His partner Harvey is the jaded cop who was once like Jim. His actor is one of the only ones I think has acted well from the beginning. I feel like he is a character, not an actor playing a character.

They also show off Bruce Wayne as a child. He annoyed me at first, but now that he’s further past his parent’s murder, he’s started showing the characteristics of the Bruce Wayne we know and love as Batman. He is, though, still just a child who lost his parents recently and they don’t forget that. I’m warming up to Alfred. He is another of the actors doing a good job; I just didn’t necessarily like the character to begin.

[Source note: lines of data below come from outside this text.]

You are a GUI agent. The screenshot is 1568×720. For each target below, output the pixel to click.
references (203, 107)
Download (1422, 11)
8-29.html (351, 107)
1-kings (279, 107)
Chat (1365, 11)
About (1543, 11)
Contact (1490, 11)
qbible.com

I am disgusted with Barbara. I’m not sure if it’s that the actress has no charisma with the other characters, if the character was written poorly, or it’s a combination of both. I wince whenever she’s on screen and am sort of upset that I know she’s the one that ends up with Jim, so there won’t be any losing her … and all of the scenes that she had with the female cop, Montoya, feel like they were just put in there to have a yaylesbiancouple to drum up some funsexualtension or something. It falls flat; the actresses have no chemistry with each other at all. Just. Yuck.

However, I feel like the Penguin is stealing the show. It is a hard feat to pull off a character being so utterly evil and yet entirely endearing at the same time. He’s the bad guy, he will stay a bad guy, and yet I find myself rooting for him. Perhaps I will change my tune a bit if?/when! he betrays Jim.

They’ve also thrown Selina Kyle in (not really doing much yet, but she saw the Waynes’ killer apparently, so I’m sure it will come up). Poison Ivy as a child was in like one episode. Edward Nygma is just an awkward, pathetic dweeb, but I’m pretty sure that’s what they’re going for. Oh, I also love that they have the three crime bosses vying for position. I mean Gotham is all about the crime. For a while I thought Falcone was going to get shoved to the side, but they reminded us why he is the most powerful man in Gotham.

Overall, this show is worth watching if you’re a fan of the world around Batman. If not, there’s very little there for you. I don’t think it’s so well written that it would be enjoyable without a preconceived relationship with the characters. Then I could be wrong. I had no attachment to the penguin before watching Gotham and now I love him.